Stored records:

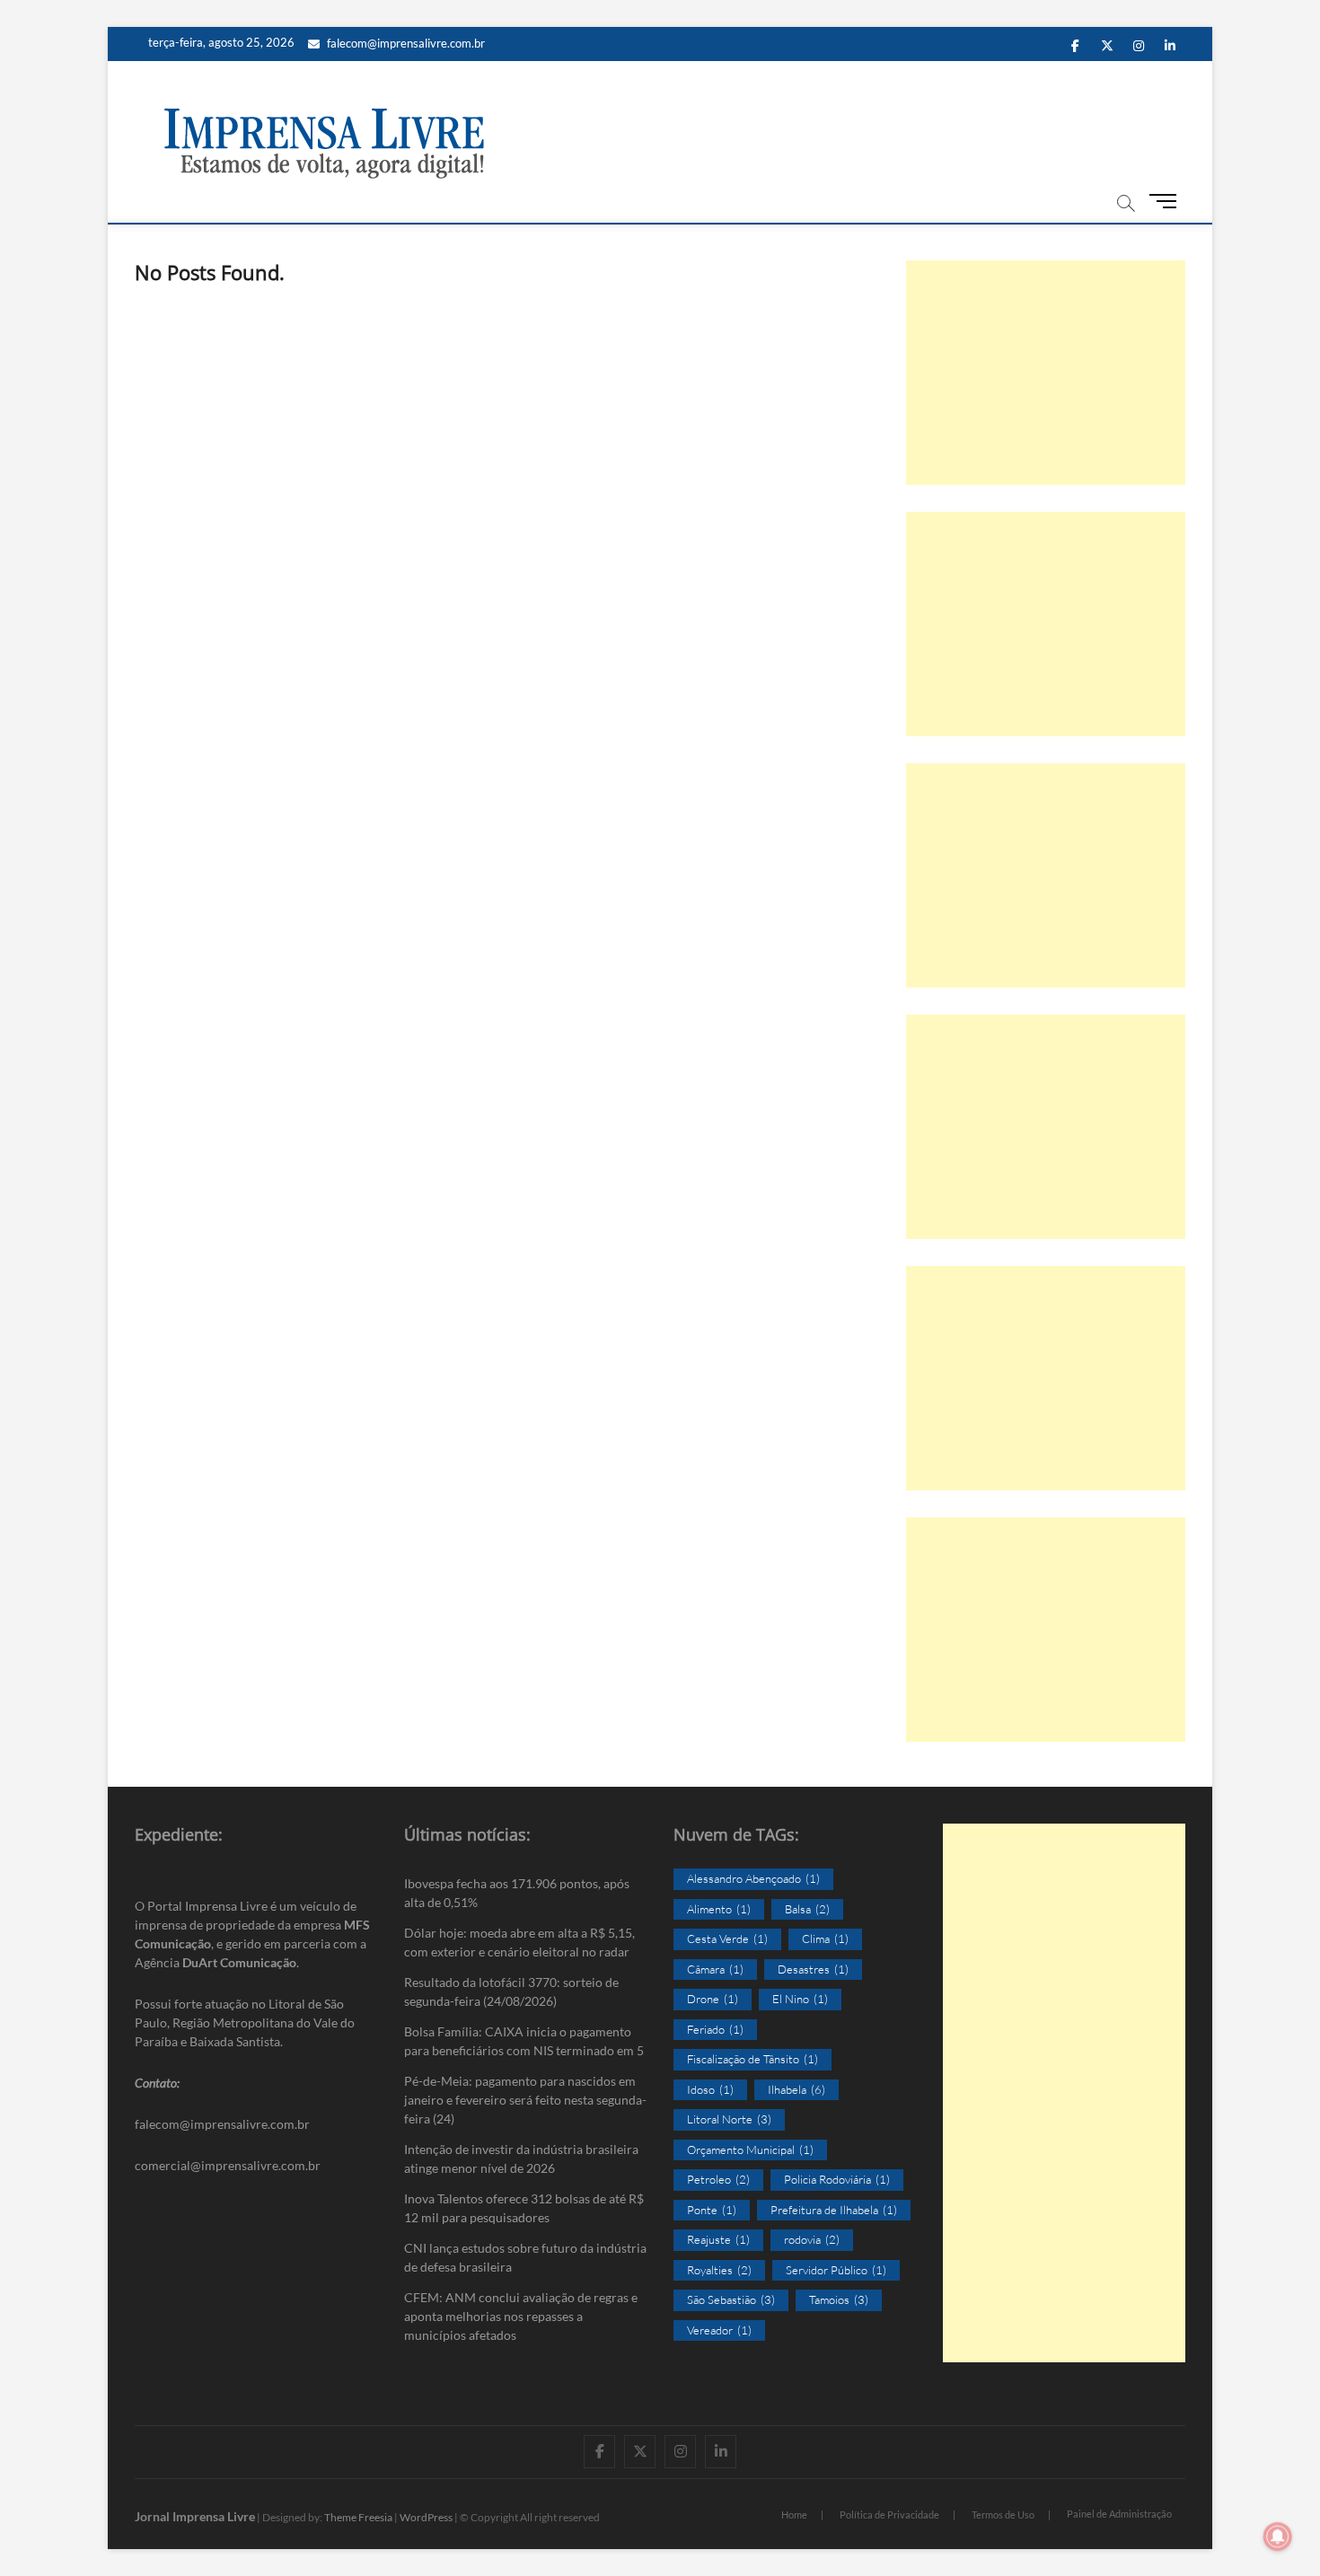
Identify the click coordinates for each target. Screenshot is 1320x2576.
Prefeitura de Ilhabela (833, 2209)
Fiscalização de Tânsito (752, 2059)
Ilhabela (796, 2089)
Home (794, 2514)
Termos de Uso (1003, 2514)
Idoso (710, 2089)
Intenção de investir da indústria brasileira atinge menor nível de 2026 (521, 2158)
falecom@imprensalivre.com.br (406, 43)
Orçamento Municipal (750, 2149)
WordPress (426, 2517)
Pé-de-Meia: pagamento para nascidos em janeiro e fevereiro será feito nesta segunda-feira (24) (525, 2099)
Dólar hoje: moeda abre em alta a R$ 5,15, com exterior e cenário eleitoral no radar (519, 1942)
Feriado (715, 2029)
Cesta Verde (727, 1938)
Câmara (715, 1969)
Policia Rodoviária (837, 2179)
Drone (712, 1998)
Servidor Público (836, 2270)
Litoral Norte (729, 2119)
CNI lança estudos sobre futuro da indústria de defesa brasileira (525, 2257)
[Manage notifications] (1277, 2536)
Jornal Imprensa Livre (195, 2516)
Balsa (807, 1909)
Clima (825, 1938)
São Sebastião (731, 2299)
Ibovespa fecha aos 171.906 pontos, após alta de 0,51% (516, 1893)
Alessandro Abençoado (753, 1878)
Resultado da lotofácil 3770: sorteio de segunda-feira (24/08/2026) (511, 1991)
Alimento (719, 1909)
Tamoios (838, 2299)
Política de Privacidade (889, 2514)
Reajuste (718, 2239)
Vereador (719, 2330)
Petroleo (718, 2179)
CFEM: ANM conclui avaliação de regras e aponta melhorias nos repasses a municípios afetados (521, 2316)
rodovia (812, 2239)
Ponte (711, 2209)
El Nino (800, 1998)
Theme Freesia (358, 2517)
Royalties (719, 2270)
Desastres (813, 1969)
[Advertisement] (1045, 372)
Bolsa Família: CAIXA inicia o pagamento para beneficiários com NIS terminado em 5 (524, 2041)
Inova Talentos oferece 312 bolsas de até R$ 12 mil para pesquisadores (524, 2208)
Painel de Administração (1119, 2513)
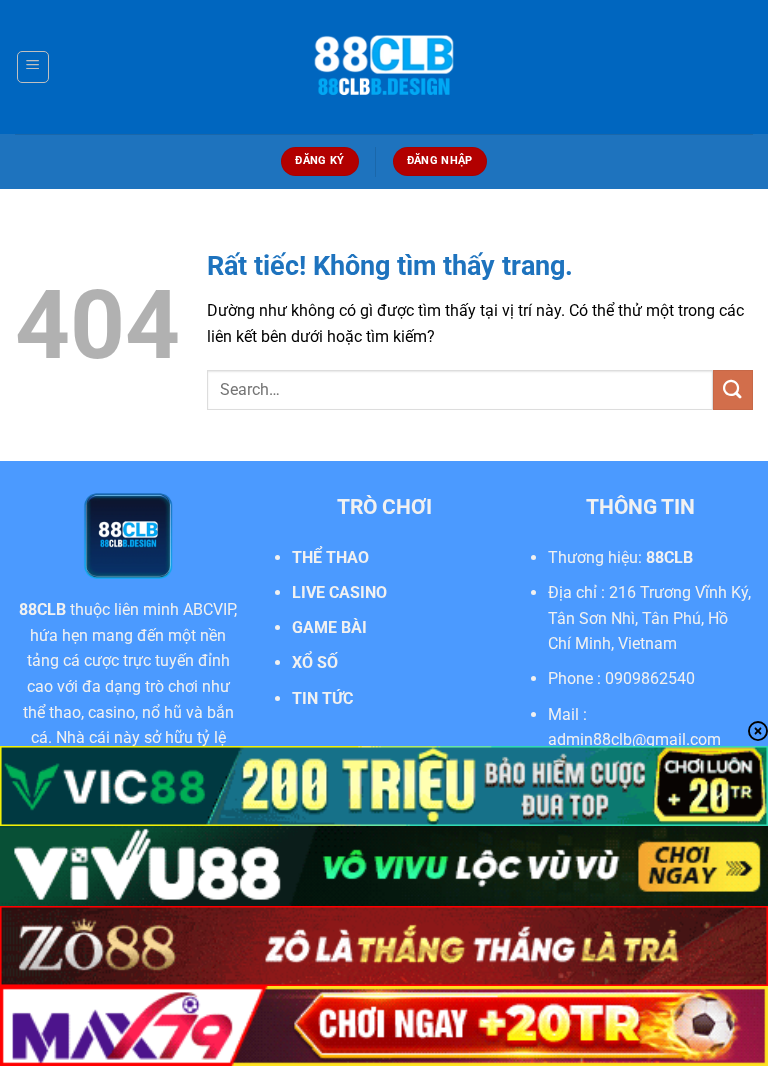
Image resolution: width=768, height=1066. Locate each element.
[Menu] (33, 67)
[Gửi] (733, 389)
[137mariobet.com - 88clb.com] (384, 67)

PROBLEM REQUIREMENTS:
The lines holding the word "feira" are the answer. Pull them out of the records and copy them.

RESPONSE:
Pé-de-Meia: pagamento para nascidos em janeiro e fevereiro será feito nesta segunda-feira (24) (525, 2099)
Resultado da lotofácil 3770: sorteio de segunda-feira (24/08/2026) (511, 1991)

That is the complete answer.